Task details: Say how many of the lines below contain the word "computer"; nothing else belongs in the answer.

Stored data entries
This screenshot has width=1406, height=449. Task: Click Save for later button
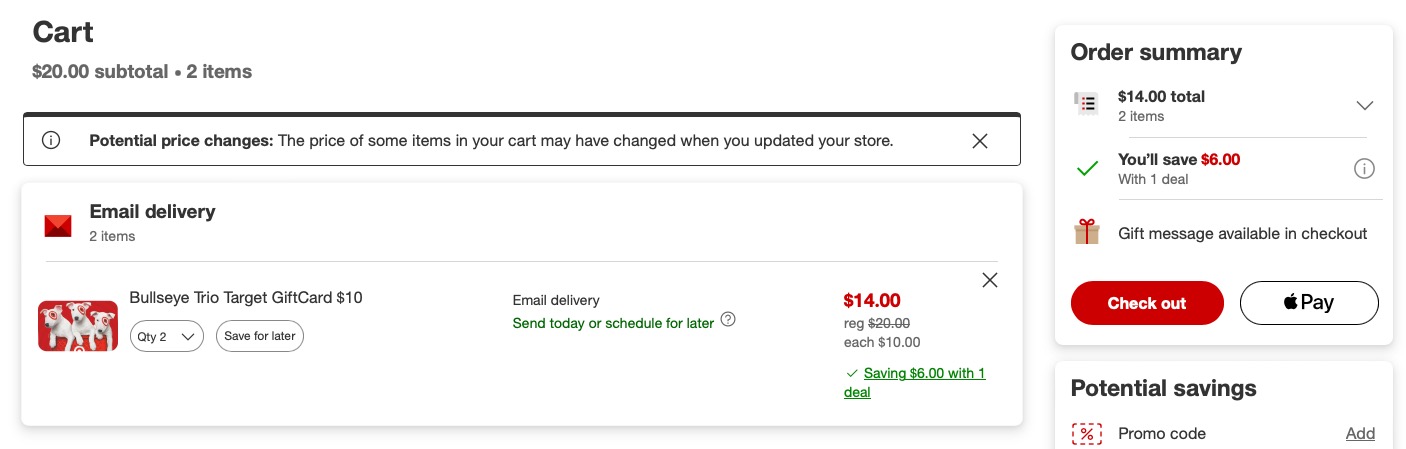pos(260,336)
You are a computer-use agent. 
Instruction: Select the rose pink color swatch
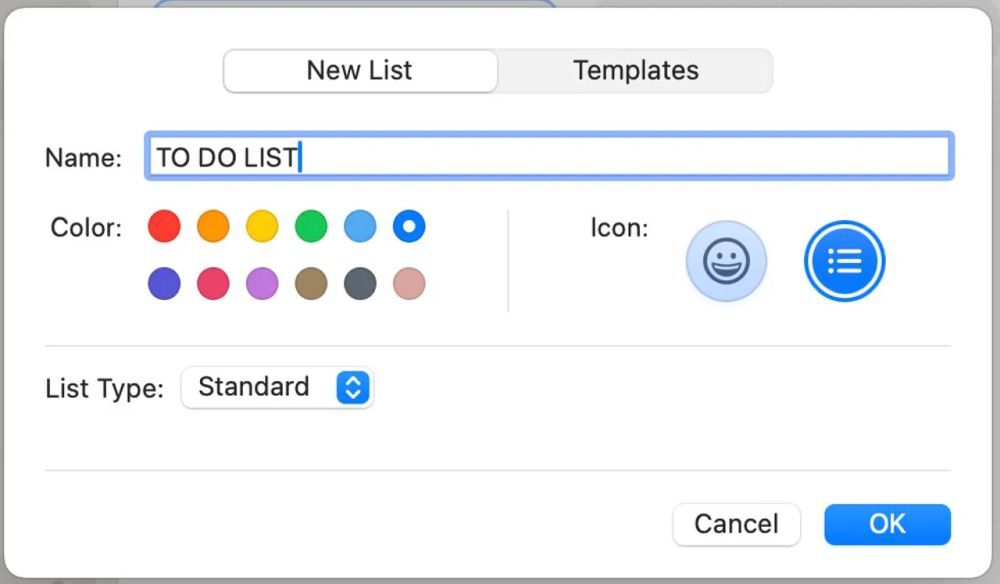coord(409,283)
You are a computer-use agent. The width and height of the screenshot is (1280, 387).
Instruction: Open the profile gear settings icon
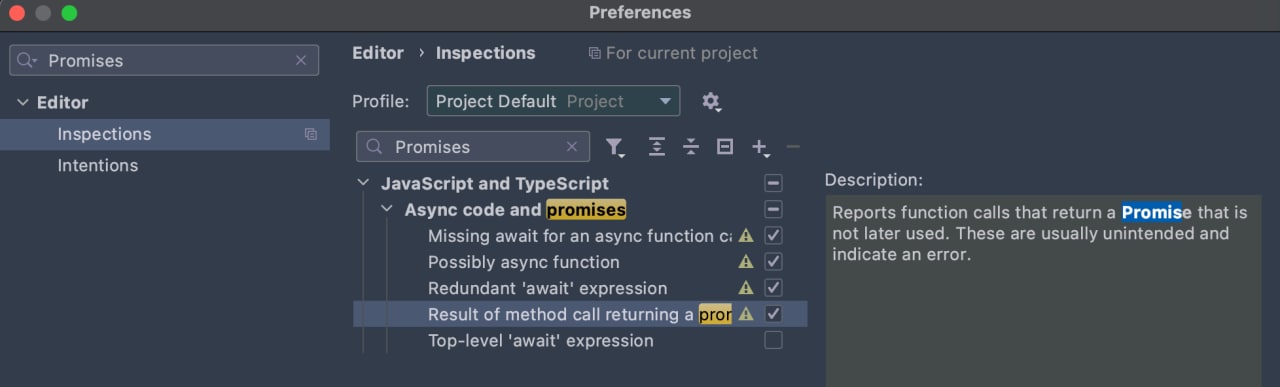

Finished task: 2